Does anyone believe that messengers are confidential, just because they will not share their information with anyone?

What I'm saying is, that node operators only know about the routings of their own node. They don't know the origin and they don't know the destination of a transaction unless they started it themselve. Most of the node operators are completely unknown btw. So if somebody shares the info about the tx he was routing and how much fee he earned, you still don't know anything about the other nodes and you might never find out. Everybody is free to tell you how much Bitcoin he has, still many people won't tell you.
Your initial statement was :"Nobody can tell you which amounts are forwarded and which aren't, unless node operators make it public.".
And this is a true statement. From this statement another true statement follows:
If node operators make their data public, then everything will be bad with privacy in LN.
No one can guarantee that node operators will not do this. You can only believe in it. But, as the English proverb says, "When three know it, all know it".
You didn't understand this part:
They don't know the origin and they don't know the destination of a transaction unless they started it themselve.
Means, if a node operator makes his data public, he will only lose his own privacy. Just like everyone who makes his finances available to public, because he doesn't know where the money is coming from and where it went to. The english proverb you provided doesn't apply to lightning, because when three know it, only these three now it and the rest of the 12000 nodes doesn't know shit.

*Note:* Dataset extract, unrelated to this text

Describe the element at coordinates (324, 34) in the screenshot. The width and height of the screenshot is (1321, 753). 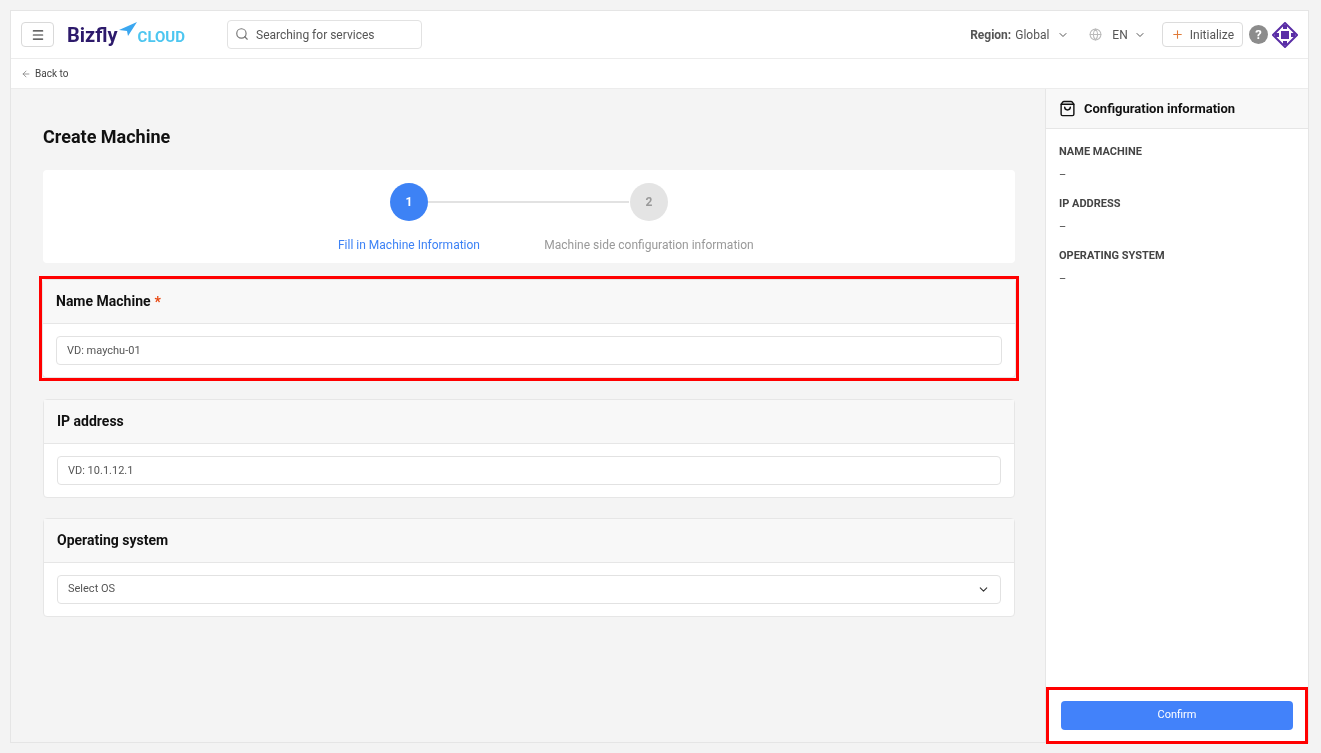
I see `search-field: Searching for services` at that location.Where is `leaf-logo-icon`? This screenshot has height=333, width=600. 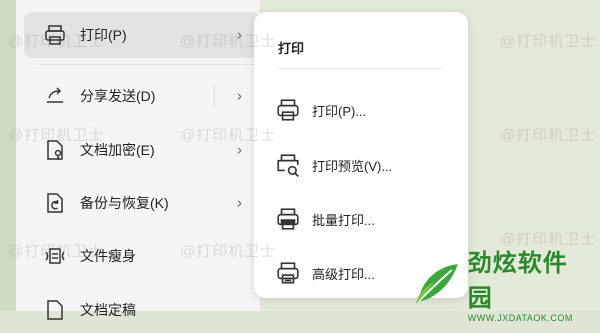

Everything is clear with this statement. It works if only one node operator discloses the data. ( and then not always). If we return to your statement again ( and to mine), then "node operators"were used there.
Why did you decide that only ONE node operator will give its data. Where there is one, there are 2, and 3, ... And here everything depends on the number.
Let's take the end users who will not keep the routed nodes. If one end user makes a transaction to another end user, then most likely 2 nodes (the sender node and the recipient node) are enough for the whole world to know about this transaction. And if we take into account that in the future, with a significant development of LN, there will be 98-99% of such end users,then the privacy of LN looks less convincing.